Every line below must be given again exactly.
---------------
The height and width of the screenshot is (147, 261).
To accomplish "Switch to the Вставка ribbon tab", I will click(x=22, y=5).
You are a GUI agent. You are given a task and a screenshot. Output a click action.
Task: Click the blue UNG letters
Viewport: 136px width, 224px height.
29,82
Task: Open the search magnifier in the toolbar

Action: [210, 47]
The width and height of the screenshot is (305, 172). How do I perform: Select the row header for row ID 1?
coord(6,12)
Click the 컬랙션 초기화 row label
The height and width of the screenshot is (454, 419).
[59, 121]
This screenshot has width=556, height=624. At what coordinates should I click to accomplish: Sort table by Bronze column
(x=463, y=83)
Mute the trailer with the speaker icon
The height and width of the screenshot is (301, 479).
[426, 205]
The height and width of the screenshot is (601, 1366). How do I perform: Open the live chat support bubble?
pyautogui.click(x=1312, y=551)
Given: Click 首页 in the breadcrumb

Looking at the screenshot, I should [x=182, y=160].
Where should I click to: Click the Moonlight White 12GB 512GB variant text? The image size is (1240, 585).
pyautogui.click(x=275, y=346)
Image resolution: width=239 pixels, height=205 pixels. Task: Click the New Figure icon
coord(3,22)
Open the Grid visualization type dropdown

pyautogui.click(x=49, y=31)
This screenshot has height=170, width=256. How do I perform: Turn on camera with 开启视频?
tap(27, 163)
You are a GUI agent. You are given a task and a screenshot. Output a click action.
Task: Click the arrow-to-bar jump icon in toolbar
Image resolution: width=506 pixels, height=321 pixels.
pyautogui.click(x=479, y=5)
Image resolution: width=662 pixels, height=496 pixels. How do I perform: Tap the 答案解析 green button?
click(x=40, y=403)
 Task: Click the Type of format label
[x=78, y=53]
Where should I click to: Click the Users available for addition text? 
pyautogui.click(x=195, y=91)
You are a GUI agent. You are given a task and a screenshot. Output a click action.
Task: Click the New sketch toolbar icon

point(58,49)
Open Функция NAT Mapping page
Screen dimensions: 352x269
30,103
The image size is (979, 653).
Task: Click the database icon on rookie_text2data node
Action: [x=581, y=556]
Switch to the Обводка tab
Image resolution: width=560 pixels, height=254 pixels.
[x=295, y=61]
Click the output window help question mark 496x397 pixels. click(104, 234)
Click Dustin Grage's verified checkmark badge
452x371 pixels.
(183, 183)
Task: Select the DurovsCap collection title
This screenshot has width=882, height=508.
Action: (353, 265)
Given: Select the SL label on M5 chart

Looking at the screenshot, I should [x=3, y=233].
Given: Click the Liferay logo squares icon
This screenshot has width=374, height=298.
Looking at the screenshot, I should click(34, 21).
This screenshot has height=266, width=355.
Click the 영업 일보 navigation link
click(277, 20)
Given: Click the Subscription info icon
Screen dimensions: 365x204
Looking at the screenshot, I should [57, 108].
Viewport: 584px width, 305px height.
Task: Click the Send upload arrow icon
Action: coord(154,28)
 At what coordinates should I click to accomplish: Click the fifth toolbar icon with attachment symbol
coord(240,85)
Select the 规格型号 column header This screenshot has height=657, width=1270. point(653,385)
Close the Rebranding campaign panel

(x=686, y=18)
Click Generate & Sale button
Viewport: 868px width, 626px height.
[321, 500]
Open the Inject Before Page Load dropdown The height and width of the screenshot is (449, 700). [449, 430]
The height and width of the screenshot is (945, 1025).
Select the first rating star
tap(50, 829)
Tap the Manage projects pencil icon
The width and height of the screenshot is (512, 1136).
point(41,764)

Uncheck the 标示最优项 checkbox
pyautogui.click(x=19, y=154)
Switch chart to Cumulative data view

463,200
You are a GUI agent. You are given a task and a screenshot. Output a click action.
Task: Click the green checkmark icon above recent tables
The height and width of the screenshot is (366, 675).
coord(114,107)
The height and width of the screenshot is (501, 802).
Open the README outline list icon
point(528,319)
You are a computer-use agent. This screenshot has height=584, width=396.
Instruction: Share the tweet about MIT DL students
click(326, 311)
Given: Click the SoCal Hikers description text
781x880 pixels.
---------------
Task output
The height and width of the screenshot is (147, 261).
To accomplish "Switch to the Вставка ribbon tab", I will click(x=22, y=5).
You are a GUI agent. You are given a task and a screenshot. Output a click action.
Task: Click the blue UNG letters
Viewport: 136px width, 224px height.
29,82
Task: Open the search magnifier in the toolbar

Action: [210, 47]
The width and height of the screenshot is (305, 172). How do I perform: Select the row header for row ID 1?
coord(6,12)
Click the 컬랙션 초기화 row label
The height and width of the screenshot is (454, 419).
[59, 121]
This screenshot has width=556, height=624. At what coordinates should I click to accomplish: Sort table by Bronze column
(x=463, y=83)
Mute the trailer with the speaker icon
The height and width of the screenshot is (301, 479).
[426, 205]
The height and width of the screenshot is (601, 1366). How do I perform: Open the live chat support bubble?
pyautogui.click(x=1312, y=551)
Given: Click 首页 in the breadcrumb

Looking at the screenshot, I should [x=182, y=160].
Where should I click to: Click the Moonlight White 12GB 512GB variant text? The image size is (1240, 585).
pyautogui.click(x=275, y=346)
Image resolution: width=239 pixels, height=205 pixels. Task: Click the New Figure icon
coord(3,22)
Open the Grid visualization type dropdown

pyautogui.click(x=49, y=31)
This screenshot has height=170, width=256. How do I perform: Turn on camera with 开启视频?
tap(27, 163)
You are a GUI agent. You are given a task and a screenshot. Output a click action.
Task: Click the arrow-to-bar jump icon in toolbar
Image resolution: width=506 pixels, height=321 pixels.
pyautogui.click(x=479, y=5)
Image resolution: width=662 pixels, height=496 pixels. How do I perform: Tap the 答案解析 green button?
click(x=40, y=403)
 Task: Click the Type of format label
[x=78, y=53]
Where should I click to: Click the Users available for addition text? 
pyautogui.click(x=195, y=91)
You are a GUI agent. You are given a task and a screenshot. Output a click action.
Task: Click the New sketch toolbar icon

point(58,49)
Open Функция NAT Mapping page
Screen dimensions: 352x269
30,103
The image size is (979, 653).
Task: Click the database icon on rookie_text2data node
Action: [x=581, y=556]
Switch to the Обводка tab
Image resolution: width=560 pixels, height=254 pixels.
[x=295, y=61]
Click the output window help question mark 496x397 pixels. click(104, 234)
Click Dustin Grage's verified checkmark badge
452x371 pixels.
(183, 183)
Task: Select the DurovsCap collection title
This screenshot has width=882, height=508.
Action: (353, 265)
Given: Select the SL label on M5 chart

Looking at the screenshot, I should [x=3, y=233].
Given: Click the Liferay logo squares icon
This screenshot has width=374, height=298.
Looking at the screenshot, I should click(34, 21).
This screenshot has height=266, width=355.
Click the 영업 일보 navigation link
click(277, 20)
Given: Click the Subscription info icon
Screen dimensions: 365x204
Looking at the screenshot, I should [57, 108].
Viewport: 584px width, 305px height.
Task: Click the Send upload arrow icon
Action: coord(154,28)
 At what coordinates should I click to accomplish: Click the fifth toolbar icon with attachment symbol
coord(240,85)
Select the 规格型号 column header This screenshot has height=657, width=1270. point(653,385)
Close the Rebranding campaign panel

(x=686, y=18)
Click Generate & Sale button
Viewport: 868px width, 626px height.
[321, 500]
Open the Inject Before Page Load dropdown The height and width of the screenshot is (449, 700). [449, 430]
The height and width of the screenshot is (945, 1025).
Select the first rating star
tap(50, 829)
Tap the Manage projects pencil icon
The width and height of the screenshot is (512, 1136).
point(41,764)

Uncheck the 标示最优项 checkbox
pyautogui.click(x=19, y=154)
Switch chart to Cumulative data view

463,200
You are a GUI agent. You are given a task and a screenshot. Output a click action.
Task: Click the green checkmark icon above recent tables
The height and width of the screenshot is (366, 675).
coord(114,107)
The height and width of the screenshot is (501, 802).
Open the README outline list icon
point(528,319)
You are a computer-use agent. This screenshot has height=584, width=396.
Instruction: Share the tweet about MIT DL students
click(326, 311)
Given: Click the SoCal Hikers description text
781x880 pixels.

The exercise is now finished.